■ TEXTE PRÉSENTÉ:
--

Les discussions actuelles visent à corriger cette tendance. Outre la redéfinition des règles d’indemnisation du chômage, les négociations portent sur des dispositifs permettant de garder les seniors en activité. Ces mesures sont d’autant plus cruciales que, depuis un an, l’âge à partir duquel les demandeurs d’emploi bénéficient d’une indemnisation plus longue a été décalé de deux ans pour s’aligner sur l’âge de la retraite. Cette réforme, imposée par le gouvernement d’Élisabeth Borne, devait générer 440 millions d’euros d’économies par an, mais elle a aussi exacerbé la nécessité de trouver des solutions pour ces travailleurs expérimentés.
Un édifice financier fragile
Les défis financiers ne manquent pas. L’Unédic, qui gère le régime d’assurance chômage, a récemment révisé ses prévisions budgétaires à la baisse. Initialement prévu à 900 millions d’euros d’excédent pour 2024, ce chiffre a été ramené à 300 millions. Si l’organisme paritaire prévoit un retour à un excédent plus conséquent dès 2025 (1,8 milliard) et jusqu’à 9,4 milliards en 2027, ces projections demeurent conditionnelles. En effet, ces résultats supposent la fin des prélèvements opérés par l’État sur les comptes du régime, notamment via des exonérations de charges non compensées.

--

■ DONNÉES FOURNIES:
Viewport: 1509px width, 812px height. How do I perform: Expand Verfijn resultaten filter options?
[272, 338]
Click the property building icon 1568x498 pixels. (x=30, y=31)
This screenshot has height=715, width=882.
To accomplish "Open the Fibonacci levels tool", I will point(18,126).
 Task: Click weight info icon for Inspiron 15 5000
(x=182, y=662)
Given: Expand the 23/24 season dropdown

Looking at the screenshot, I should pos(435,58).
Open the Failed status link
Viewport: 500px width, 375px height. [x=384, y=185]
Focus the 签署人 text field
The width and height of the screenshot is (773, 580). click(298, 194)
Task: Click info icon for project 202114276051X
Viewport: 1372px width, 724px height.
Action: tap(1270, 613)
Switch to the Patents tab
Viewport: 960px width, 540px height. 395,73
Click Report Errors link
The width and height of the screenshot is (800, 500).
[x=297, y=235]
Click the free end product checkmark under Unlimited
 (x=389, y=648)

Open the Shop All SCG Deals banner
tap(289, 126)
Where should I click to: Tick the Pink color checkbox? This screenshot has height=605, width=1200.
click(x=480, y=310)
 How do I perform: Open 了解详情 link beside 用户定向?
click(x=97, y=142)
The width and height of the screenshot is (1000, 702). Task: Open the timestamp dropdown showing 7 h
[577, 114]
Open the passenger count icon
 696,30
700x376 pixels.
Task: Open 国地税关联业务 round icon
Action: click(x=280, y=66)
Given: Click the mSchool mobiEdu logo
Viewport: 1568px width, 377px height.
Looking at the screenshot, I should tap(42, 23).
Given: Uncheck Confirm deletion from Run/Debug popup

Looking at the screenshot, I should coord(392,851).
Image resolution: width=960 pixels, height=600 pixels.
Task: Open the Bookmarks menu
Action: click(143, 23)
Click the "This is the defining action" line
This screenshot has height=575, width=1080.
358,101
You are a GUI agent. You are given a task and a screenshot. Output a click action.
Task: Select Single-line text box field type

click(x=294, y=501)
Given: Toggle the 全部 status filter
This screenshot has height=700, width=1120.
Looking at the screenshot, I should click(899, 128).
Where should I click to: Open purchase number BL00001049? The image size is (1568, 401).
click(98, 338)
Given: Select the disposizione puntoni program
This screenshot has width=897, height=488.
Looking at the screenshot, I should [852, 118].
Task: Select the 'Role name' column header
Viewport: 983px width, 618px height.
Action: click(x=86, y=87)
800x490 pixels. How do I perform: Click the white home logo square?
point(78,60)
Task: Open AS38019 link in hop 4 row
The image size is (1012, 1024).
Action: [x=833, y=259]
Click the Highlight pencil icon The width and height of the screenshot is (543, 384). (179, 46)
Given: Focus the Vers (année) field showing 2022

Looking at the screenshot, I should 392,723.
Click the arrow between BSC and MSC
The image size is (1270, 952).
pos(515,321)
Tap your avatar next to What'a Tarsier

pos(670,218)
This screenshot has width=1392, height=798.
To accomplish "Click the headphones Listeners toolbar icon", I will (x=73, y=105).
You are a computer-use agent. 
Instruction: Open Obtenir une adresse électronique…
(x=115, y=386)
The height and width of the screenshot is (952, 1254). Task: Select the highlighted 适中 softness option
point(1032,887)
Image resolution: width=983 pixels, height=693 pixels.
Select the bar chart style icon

--

■ CONSIGNE 1:
D'après le texte sur l'assurance chômage, à quel montant l'Unédic a-t-elle ramené sa prévision d'excédent pour 2024 ?
■ CONSIGNE 2:
Recopiez fidèlement le passage du texte sur l'assurance chômage qui commence par « Les discussions actuelles » et se termine par « ces travailleurs expérimentés. ».
Répondez en vous appuyant uniquement sur le texte.

■ RÉPONSE 1:
À 300 millions d'euros.

■ RÉPONSE 2:
Les discussions actuelles visent à corriger cette tendance. Outre la redéfinition des règles d’indemnisation du chômage, les négociations portent sur des dispositifs permettant de garder les seniors en activité. Ces mesures sont d’autant plus cruciales que, depuis un an, l’âge à partir duquel les demandeurs d’emploi bénéficient d’une indemnisation plus longue a été décalé de deux ans pour s’aligner sur l’âge de la retraite. Cette réforme, imposée par le gouvernement d’Élisabeth Borne, devait générer 440 millions d’euros d’économies par an, mais elle a aussi exacerbé la nécessité de trouver des solutions pour ces travailleurs expérimentés.